Information supplied:
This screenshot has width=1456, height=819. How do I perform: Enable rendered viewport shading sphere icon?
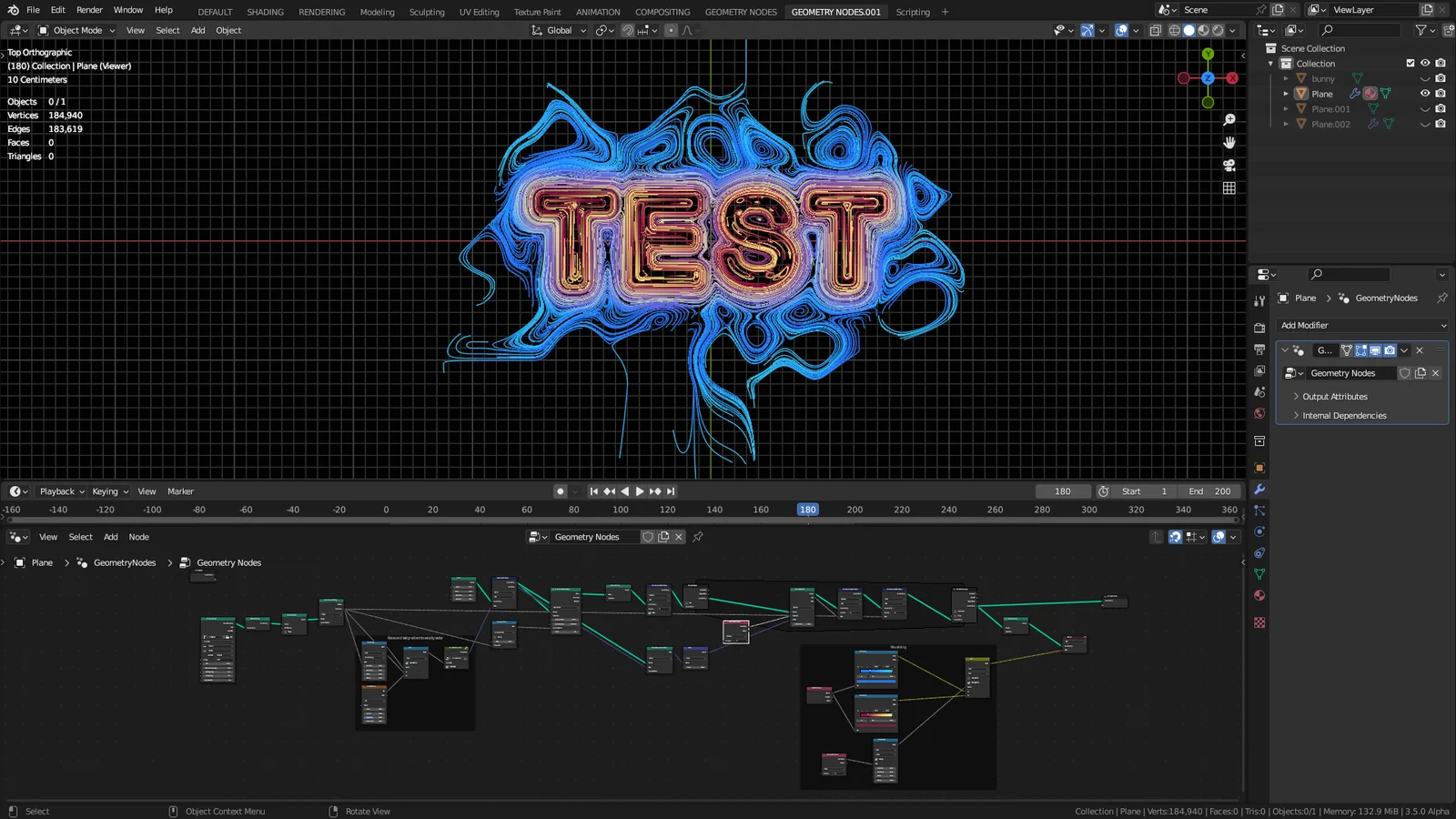[x=1218, y=30]
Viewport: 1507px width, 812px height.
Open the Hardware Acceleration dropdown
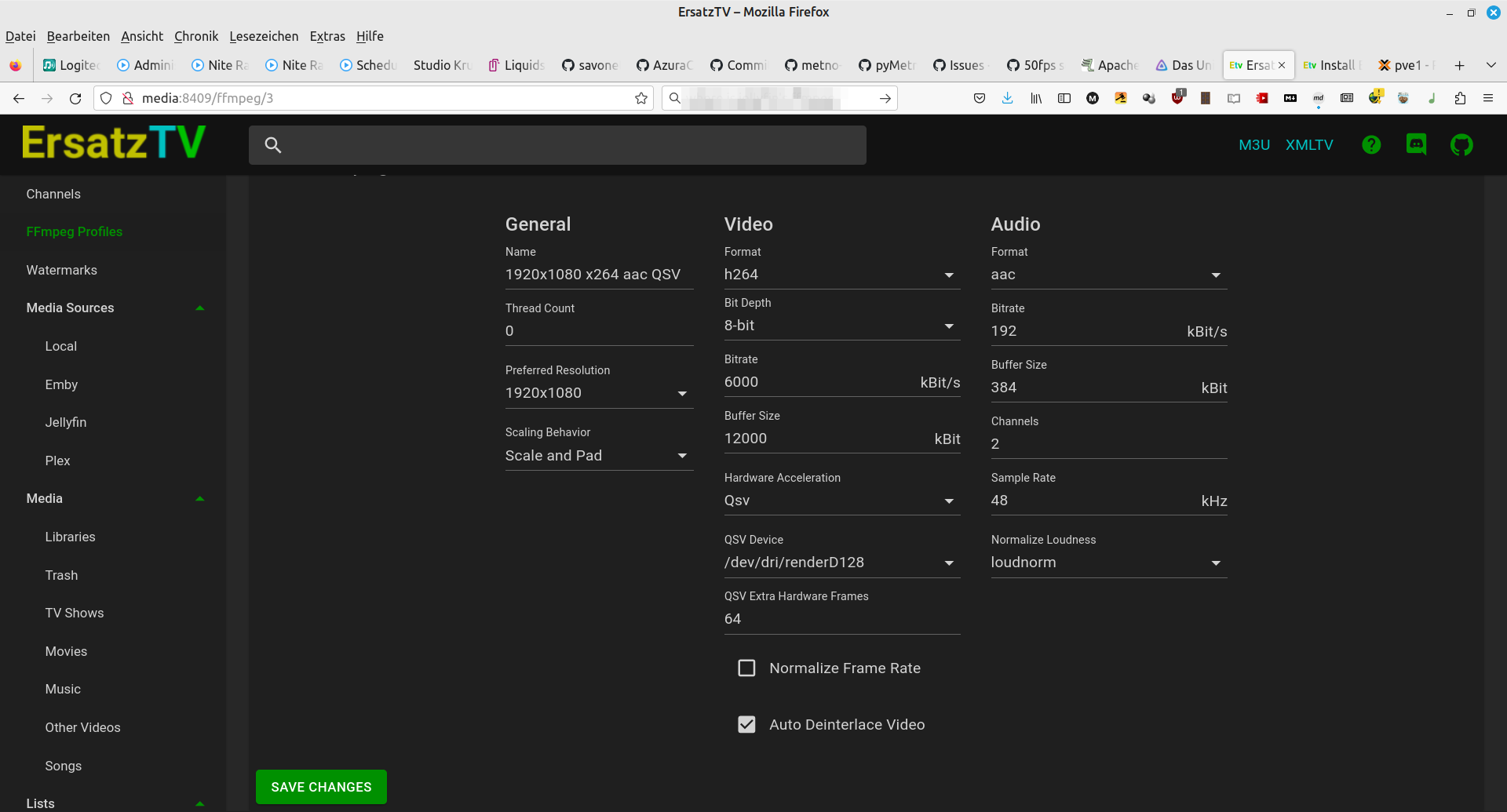click(x=948, y=501)
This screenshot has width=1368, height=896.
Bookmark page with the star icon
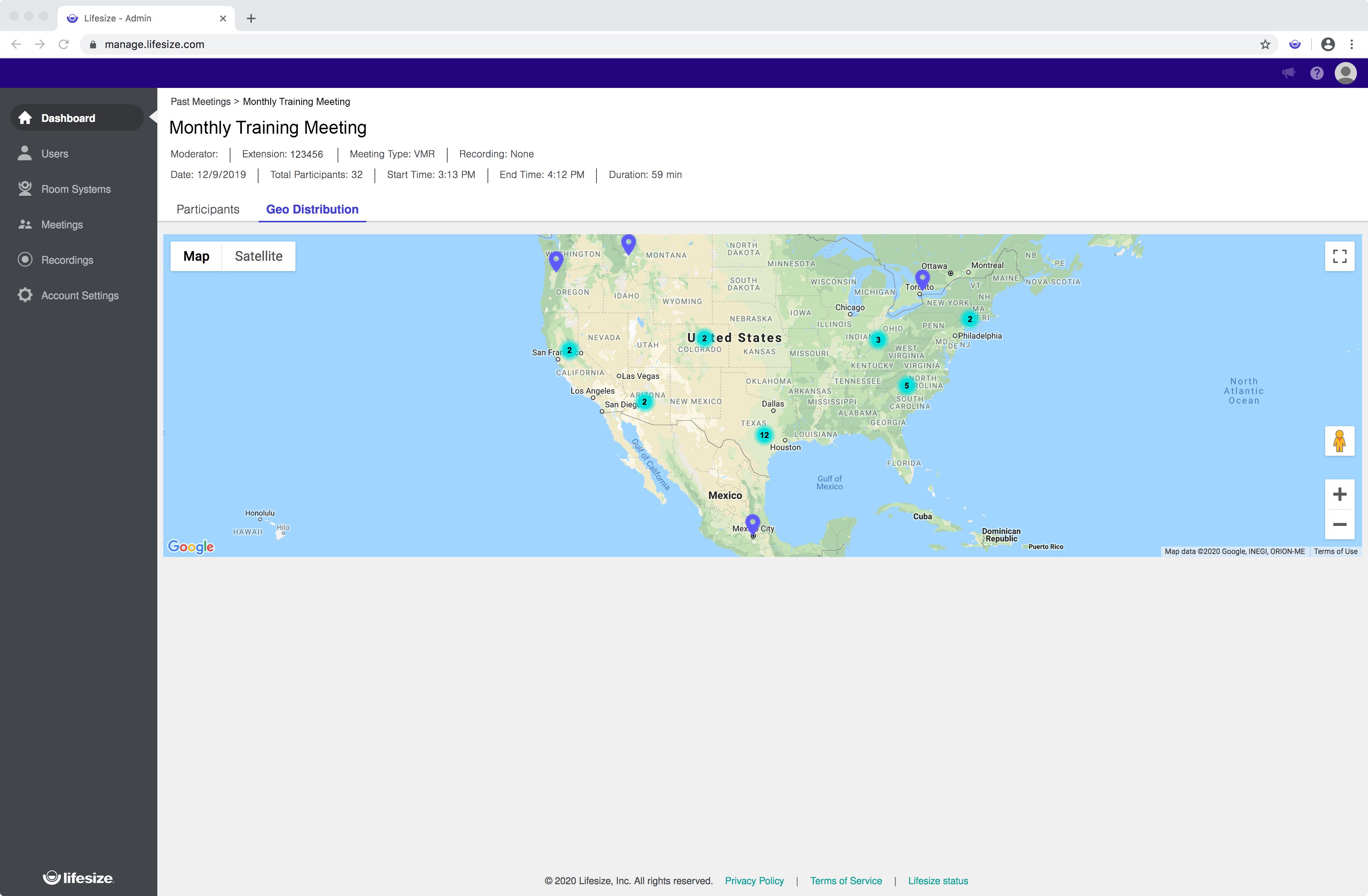tap(1265, 44)
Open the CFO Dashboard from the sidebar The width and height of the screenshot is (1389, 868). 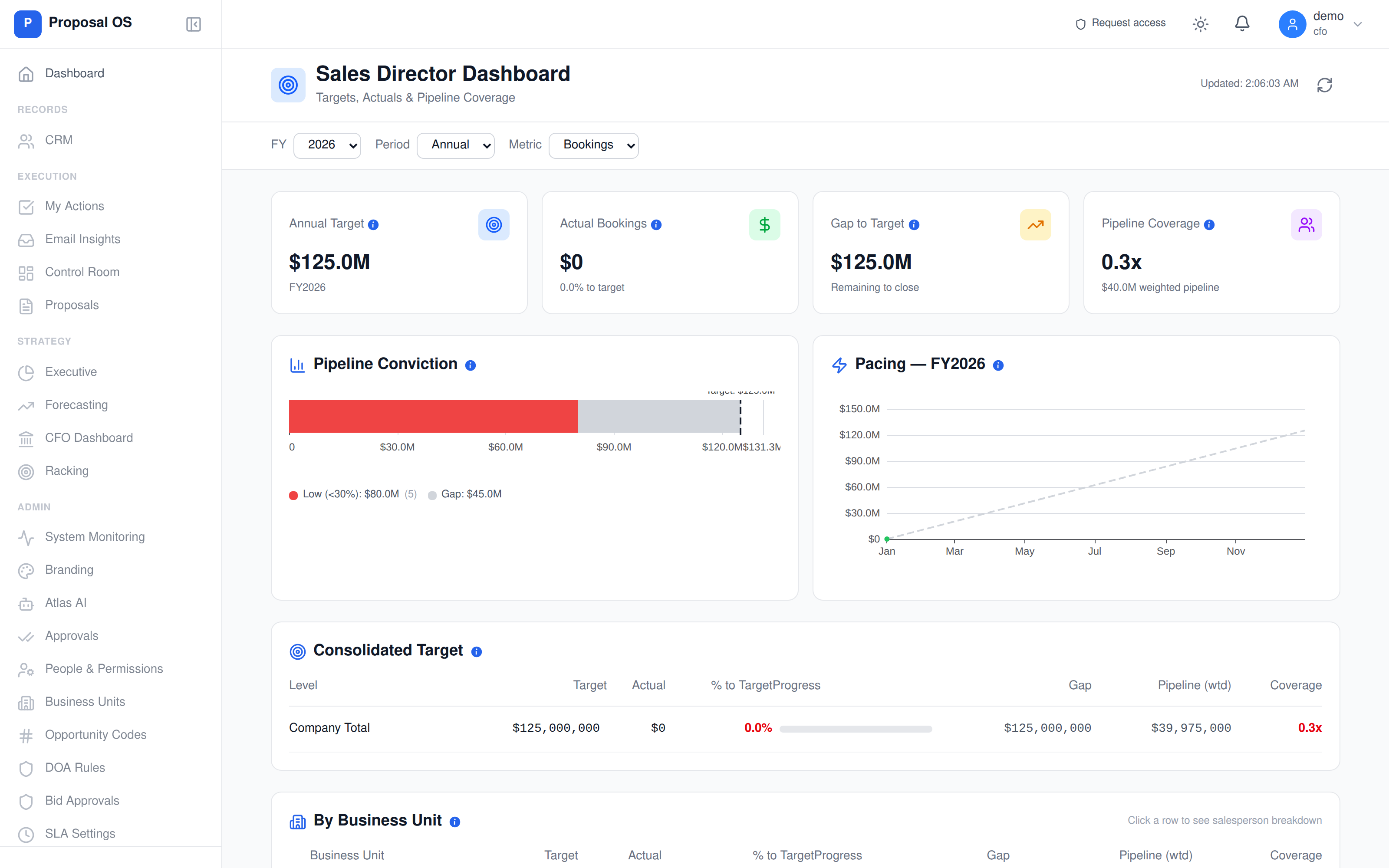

What is required: When you repeat the data, keep every line exact and drop the images.

Reply to the task:
This screenshot has width=1456, height=819. How do I perform: Enable rendered viewport shading sphere icon?
[x=1218, y=30]
Viewport: 1507px width, 812px height.
Open the Hardware Acceleration dropdown
click(x=948, y=501)
This screenshot has width=1368, height=896.
Bookmark page with the star icon
tap(1265, 44)
Open the CFO Dashboard from the sidebar The width and height of the screenshot is (1389, 868). 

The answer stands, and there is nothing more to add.